One of the most tenacious themes of 20th-century memory research was the idea that people tormented by the memories of terrible experiences could benefit from remembering them, and from remembering them better. The assumption — broadly indebted to psychoanalysis — was that psychological records of traumatic events often failed to be fully "integrated" into conscious memories. As long as these records remained "dissociated," the sufferer was compelled to "relive" them instead of benignly remembering them. The more fully and appropriately one remembered terrible events, the more attenuated would be their emotional power.
But in the 1990s — a time when psychoanalytic assumptions were being challenged as never before — neuroscience researchers developed a new framework for thinking about remembering, forgetting, and the mind's record of past events. One result was a highly controversial new paradigm for treating traumatic memories. The problem with bad memories, these new researchers claimed, is not their complex and unresolved relation to one's sense of self, but the simple fact that they are unpleasant. These researchers defined emotional memory not in terms of repressed ideas, but by certain patterns of neuron action and the chemical changes they triggered. The next step was to change these patterns.

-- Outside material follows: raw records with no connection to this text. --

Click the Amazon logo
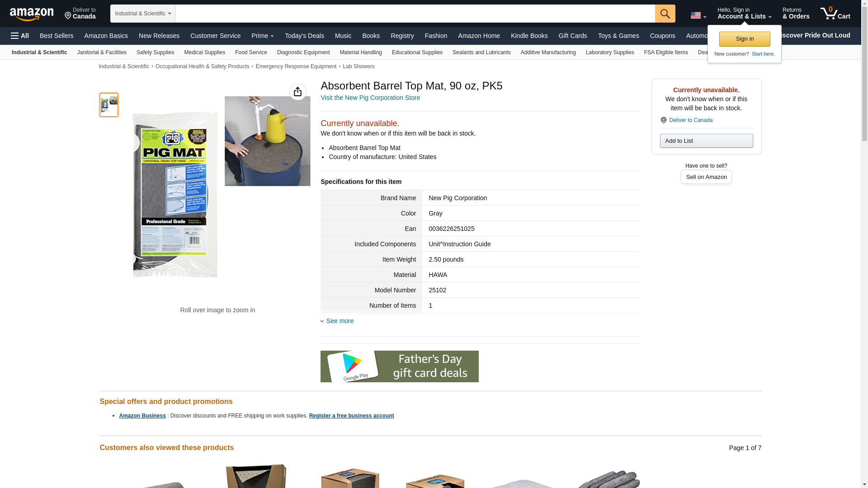 tap(32, 14)
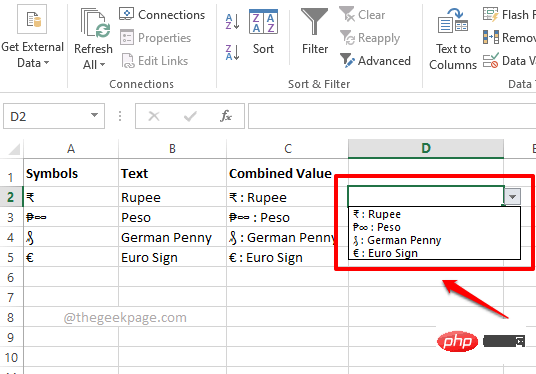536x374 pixels.
Task: Click the Data Validation icon
Action: 491,61
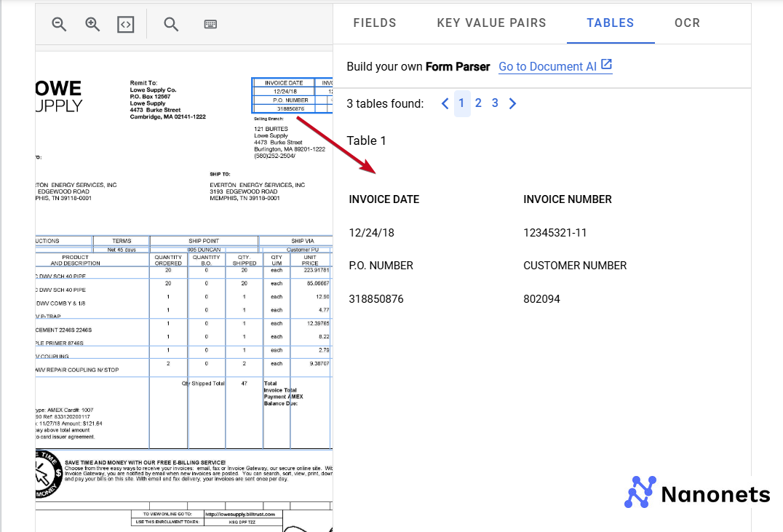The image size is (783, 532).
Task: Open the KEY VALUE PAIRS tab
Action: click(491, 23)
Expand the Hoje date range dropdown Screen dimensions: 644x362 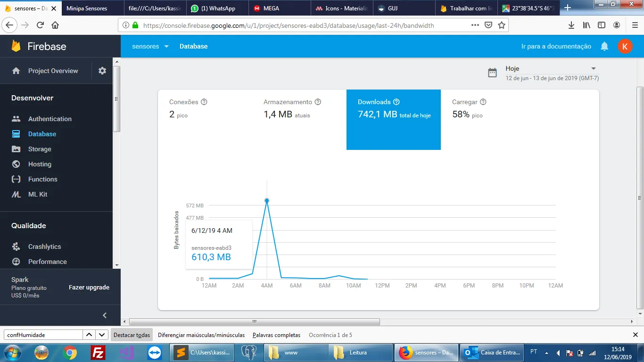tap(594, 69)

In the 19th century, character was commonly portrayed as something that was built up by daily experience and personal choices, through the memories and habits created by those everyday events. Character was the result of how one responded, moment by moment, to the challenges of daily life, because those responses built up a kind of internal machinery of habit. Character was defined, in a way, as an accretion of memory. The idea of "building character" meant striving to make appropriate choices because the hardware one created would become difficult or impossible to change later.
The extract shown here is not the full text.